Reviewed by: Brett Willis
|Featuring:||Armin Mueller-Stahl, Elina Löwensohn, Don McKellar, Charles Dance, Chad Lowe, Tony Nardi|
|Director:||Joan Micklin Silver|
|Producer:||Nelle Nugent, Kenneth Teaton|
|Distributor:||Foxboro Company Productions, Hallmark Entertainment and Showtime Networks Inc., Evergreen Entertainment|
Not to be confused with the Vietnam War POW story of the same title, this is a WWII drama set in the Warsaw Jewish Ghetto in Nazi-occupied Poland. it’s a for-cable remake of an old “Playhouse 90” TV show scripted by Rod Serling (host of TV’s “The Twilight Zone”). The title is a quote from Psalm 23:5, which speaks of God taking care of people in the most adverse situations.
Rabbi Adam Heller (Armin Mueller-Stahl, “The 13th Floor,” “Jakob the Liar,” “Mission to Mars”) and his daughter Rachel (Elina Löwensohn, “Schindler’s List”), like all other Jews, face starvation and the constant threat of being sent to the death camps. The Rabbi, a peaceful man, tries to encourage others to have hope and continue to pray. But when stretched beyond the breaking point he, like his son before him, begins to give up his faith in a God who seemingly doesn’t see their suffering. There are examples of self-sacrifice as well as examples of cold hatred on both sides of the conflict. The apparent intent is to show that no matter what situation we’re in, we can choose how to respond to it.

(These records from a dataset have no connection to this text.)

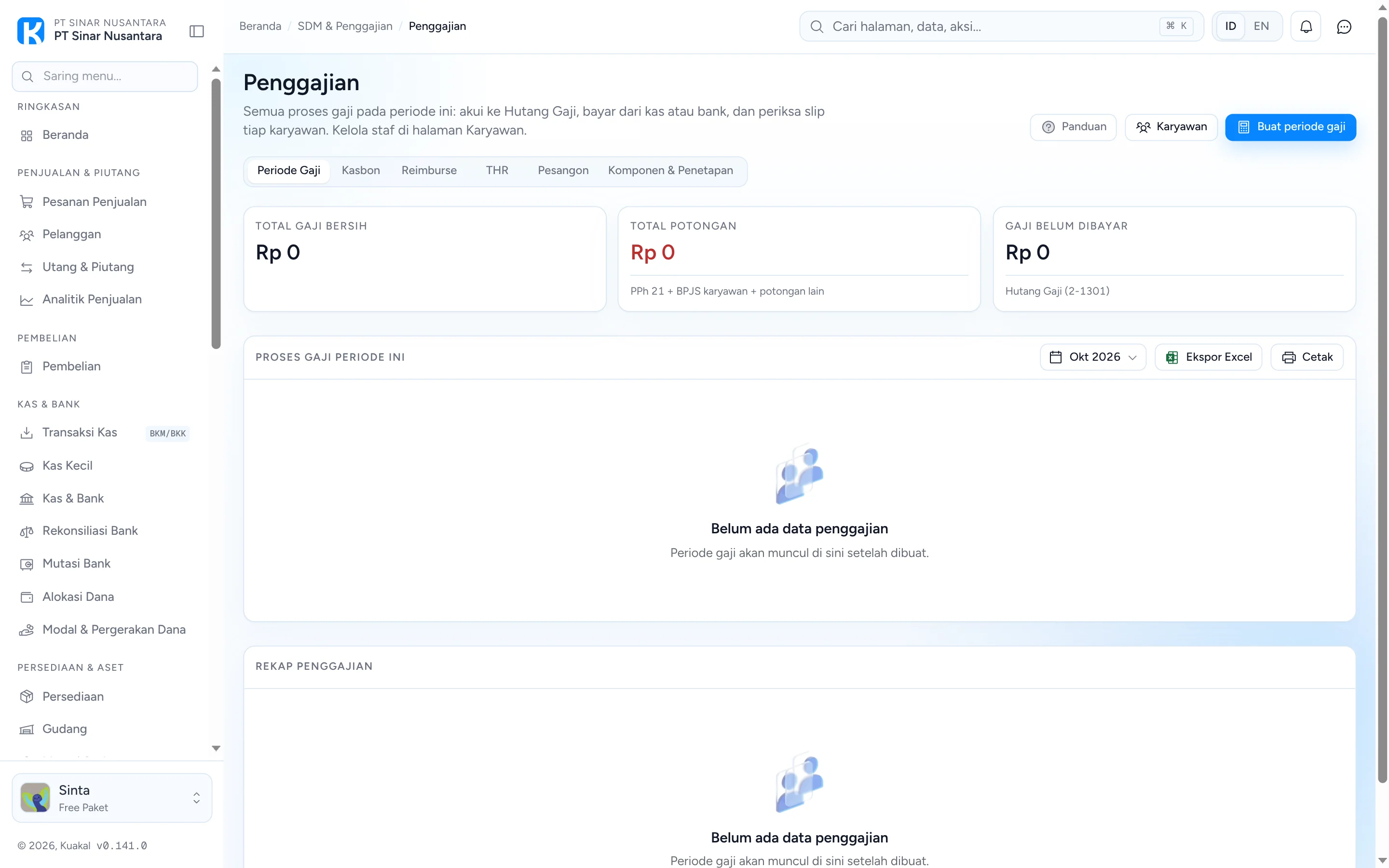
Task: Click the Kuakal logo icon
Action: click(x=30, y=30)
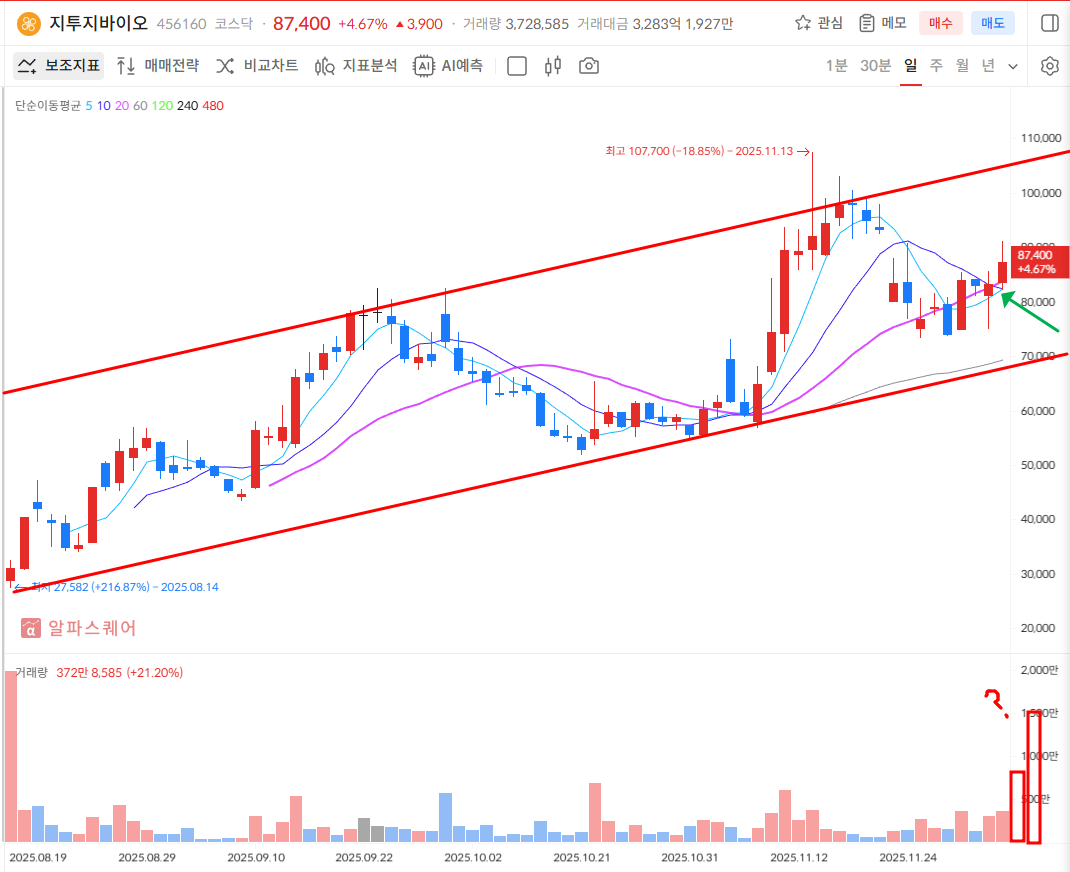Open the 단순이동평균 moving average settings
Screen dimensions: 1070x872
click(x=48, y=105)
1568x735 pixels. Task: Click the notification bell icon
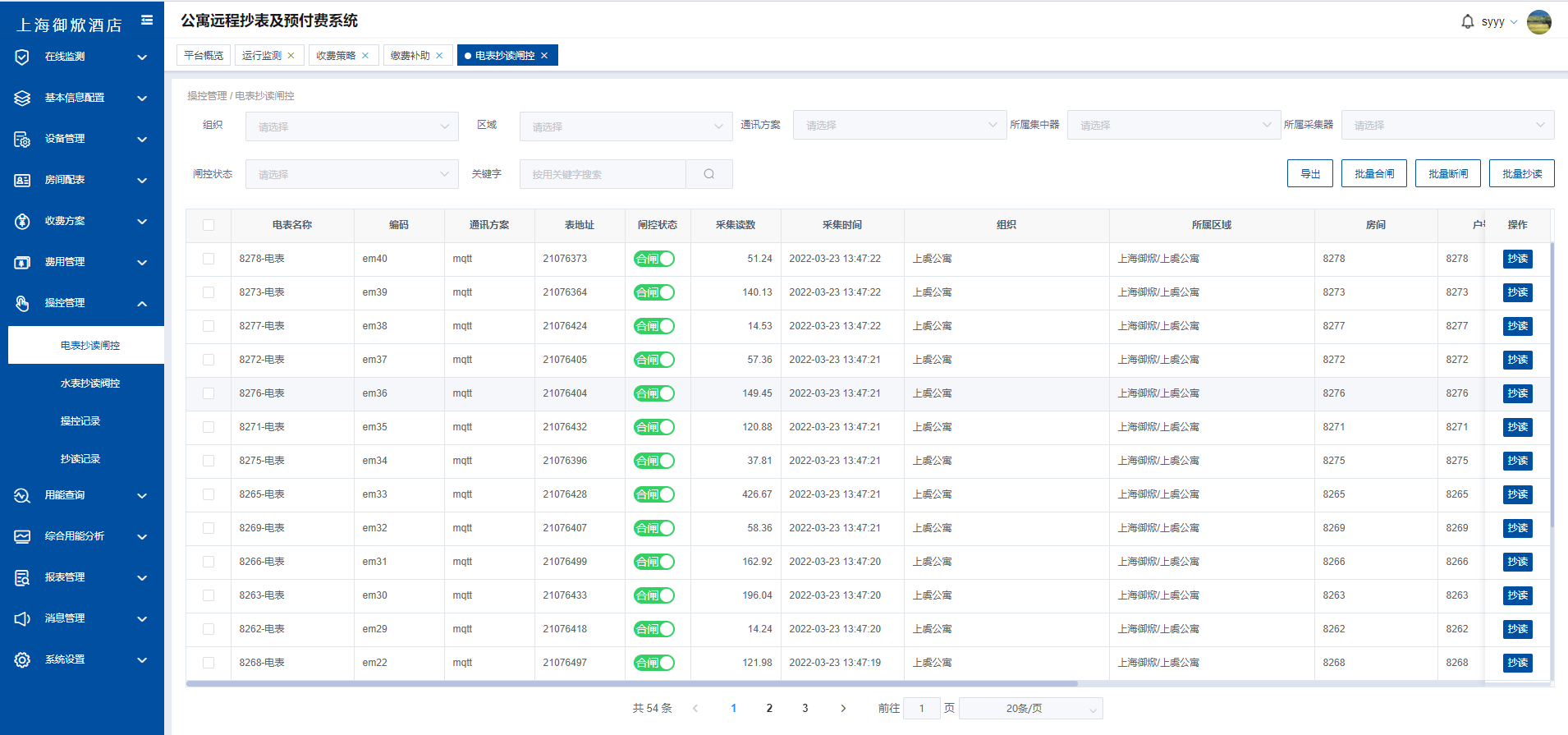click(x=1467, y=21)
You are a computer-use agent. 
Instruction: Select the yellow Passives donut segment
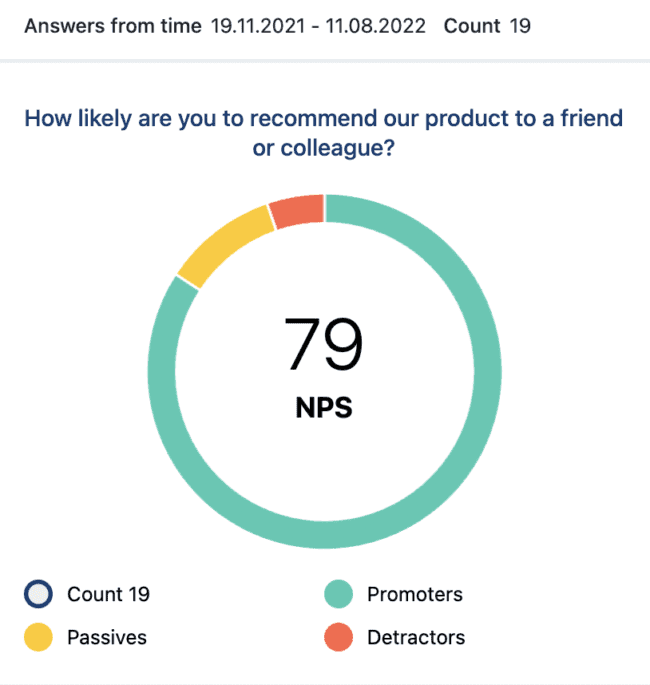tap(224, 246)
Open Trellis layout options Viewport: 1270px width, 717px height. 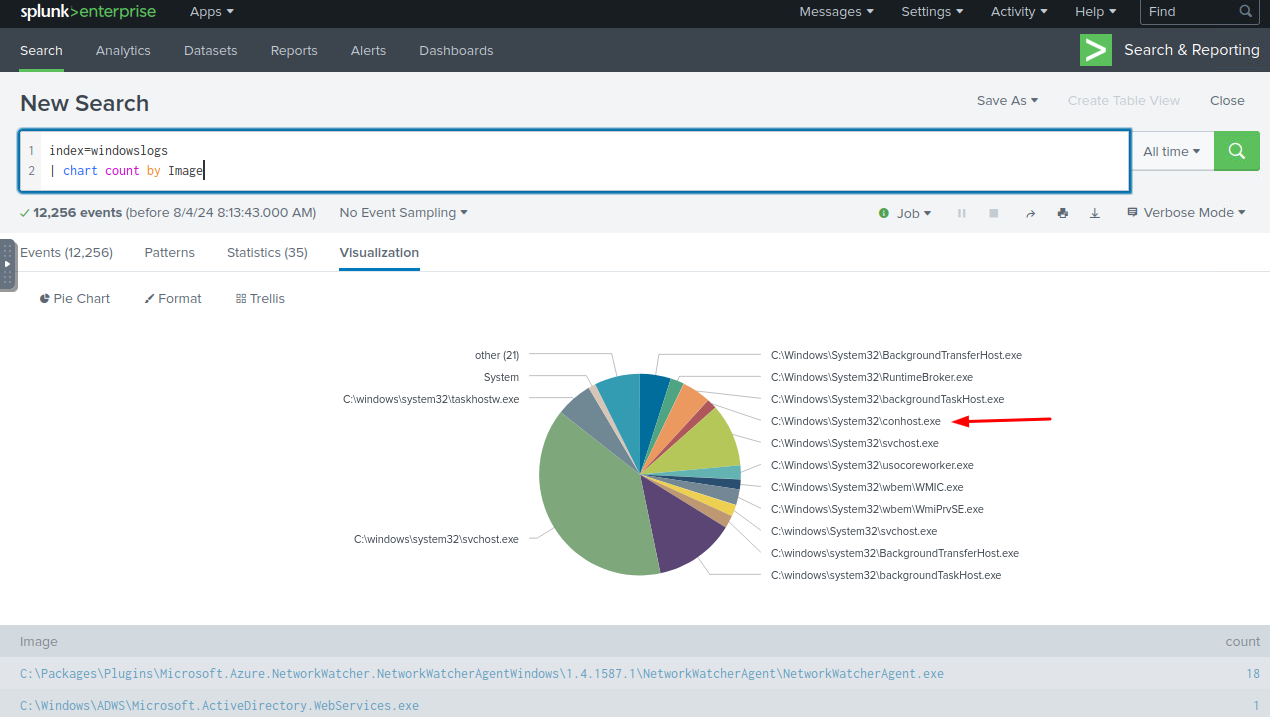click(260, 298)
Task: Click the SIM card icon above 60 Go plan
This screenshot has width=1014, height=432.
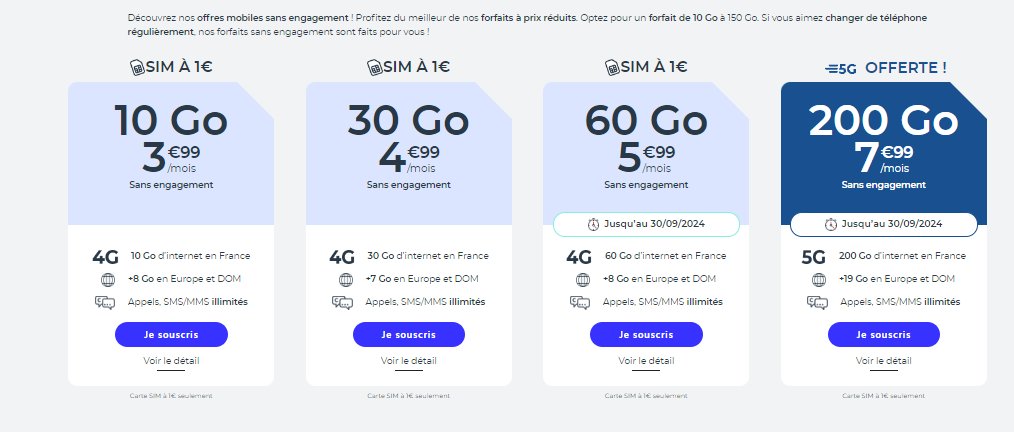Action: coord(613,68)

There’s almost no profanity; the only harsh words are some despairing anti-God statements, and Rachel’s brother calling her demeaning names because she accepts help from a guilt-ridden SS Sergeant. There are scenes of people being “selected;” two on-screen killings, neither one graphic; and an offscreen implied rape. The daily horrors of Nazi brutality and the gunfire of the first Warsaw Ghetto uprising in January 1943 are handled as background noises. Although the threat of death runs throughout, the film avoids offensive visual content to the point that it seems more like a stage play.
The lead roles are all competent actors, and do a good job. What I dislike is that several events are unrealistic; they theoretically could have happened, but are so farfetched that the film is historically misleading. An SS Captain calls for Rachel, and it’s implied that he forces himself on her. [See Historical Note 1 below] The actions of the SS Sergeant are equally unrealistic. He gets away with disobeying his Captain’s direct orders, and later risks his own life trying to help Rachel escape from the Ghetto. (Perhaps the film was intended as a morality play rather than historical drama. I see no reason why it couldn’t have been both. I’m not saying I want films to be more offensive; but I believe that a sensitive subject like this should be treated as honestly as possible.) Also, there’s a scene where a Ghetto resident with a handgun is shot by a passing truckload of German soldiers; but even though there’s no other resistance activity and the soldiers are not in further danger, they drive on by without recovering the weapon.
The principles taught by the surprise ending are worth thinking about, but I was disappointed in the path the story took to get to that ending.
SS officers were taught that Jews were “subhuman,” so that sex with a Jew would be like sex with an animal. In fact, although bullets were scarce it was considered better to execute Jews by shooting than by beating, because it was important that the SS never take a chance on touching Jewish flesh in any way. Even if a particular officer knew that all this was just Nazi hogwash, unquestioned obedience to orders would still hold him back. In one SS Officers’ school, each student was given a German Shepherd dog and allowed to bond with it for several months. (The students probably assumed that the dogs would be used to help them sniff people out of hiding, or something like that.) Then one day, without warning, the instructor would order the student to strangle his dog. Any student who hesitated before carrying out the order was immediately dismissed. Conclusion: Those who finished this course and actually became SS Officers had to commit moral and intellectual suicide in the process. No room for individuality or personal opinions.
After the failed January uprising, there was a general uprising in April 1943 which momentarily startled the SS and which ended with the Ghetto being liquidated (as it would have been anyway). Accounts of the April uprising can be found in the following books: “Mila 18” by Leon Uris (fictionalized) or “The Bravest Battle” by Dan Kurzman (nonfiction).